WHAT THE TASK ASKS
Copy the entries word for word from the start through the line containing "Action: [128, 76]".

>> start

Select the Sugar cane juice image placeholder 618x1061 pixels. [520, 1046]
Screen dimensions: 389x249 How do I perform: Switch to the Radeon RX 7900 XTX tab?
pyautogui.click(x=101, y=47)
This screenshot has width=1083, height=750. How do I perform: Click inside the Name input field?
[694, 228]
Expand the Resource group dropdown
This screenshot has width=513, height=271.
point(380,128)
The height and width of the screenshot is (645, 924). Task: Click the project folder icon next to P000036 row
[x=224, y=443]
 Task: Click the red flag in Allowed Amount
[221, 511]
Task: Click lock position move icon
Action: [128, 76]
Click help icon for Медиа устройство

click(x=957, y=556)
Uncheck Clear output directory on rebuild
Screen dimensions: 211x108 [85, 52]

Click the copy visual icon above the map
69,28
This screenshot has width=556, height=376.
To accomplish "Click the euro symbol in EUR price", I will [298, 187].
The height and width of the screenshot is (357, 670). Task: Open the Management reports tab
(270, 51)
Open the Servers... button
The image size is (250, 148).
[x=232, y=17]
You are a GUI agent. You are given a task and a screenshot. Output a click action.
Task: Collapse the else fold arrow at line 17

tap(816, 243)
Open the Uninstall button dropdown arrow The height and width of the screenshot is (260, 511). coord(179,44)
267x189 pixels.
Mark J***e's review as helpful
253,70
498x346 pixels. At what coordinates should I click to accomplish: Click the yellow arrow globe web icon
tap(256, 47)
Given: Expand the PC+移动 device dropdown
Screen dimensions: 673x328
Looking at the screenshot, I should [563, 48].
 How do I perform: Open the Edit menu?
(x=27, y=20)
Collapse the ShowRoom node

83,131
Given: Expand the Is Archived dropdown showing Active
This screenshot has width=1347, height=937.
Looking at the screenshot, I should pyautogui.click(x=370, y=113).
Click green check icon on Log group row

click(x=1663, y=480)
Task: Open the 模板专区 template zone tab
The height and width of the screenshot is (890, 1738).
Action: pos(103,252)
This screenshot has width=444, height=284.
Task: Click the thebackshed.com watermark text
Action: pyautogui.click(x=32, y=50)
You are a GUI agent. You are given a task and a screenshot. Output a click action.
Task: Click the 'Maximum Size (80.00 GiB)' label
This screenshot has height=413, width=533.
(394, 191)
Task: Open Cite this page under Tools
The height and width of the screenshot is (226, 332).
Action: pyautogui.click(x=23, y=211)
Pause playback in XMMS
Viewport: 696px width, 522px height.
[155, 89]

>> end

OUTPUT OF THE EXERCISE
Select the Sugar cane juice image placeholder 618x1061 pixels. [520, 1046]
Screen dimensions: 389x249 How do I perform: Switch to the Radeon RX 7900 XTX tab?
pyautogui.click(x=101, y=47)
This screenshot has width=1083, height=750. How do I perform: Click inside the Name input field?
[694, 228]
Expand the Resource group dropdown
This screenshot has width=513, height=271.
point(380,128)
The height and width of the screenshot is (645, 924). Task: Click the project folder icon next to P000036 row
[x=224, y=443]
 Task: Click the red flag in Allowed Amount
[221, 511]
Task: Click lock position move icon
Action: [128, 76]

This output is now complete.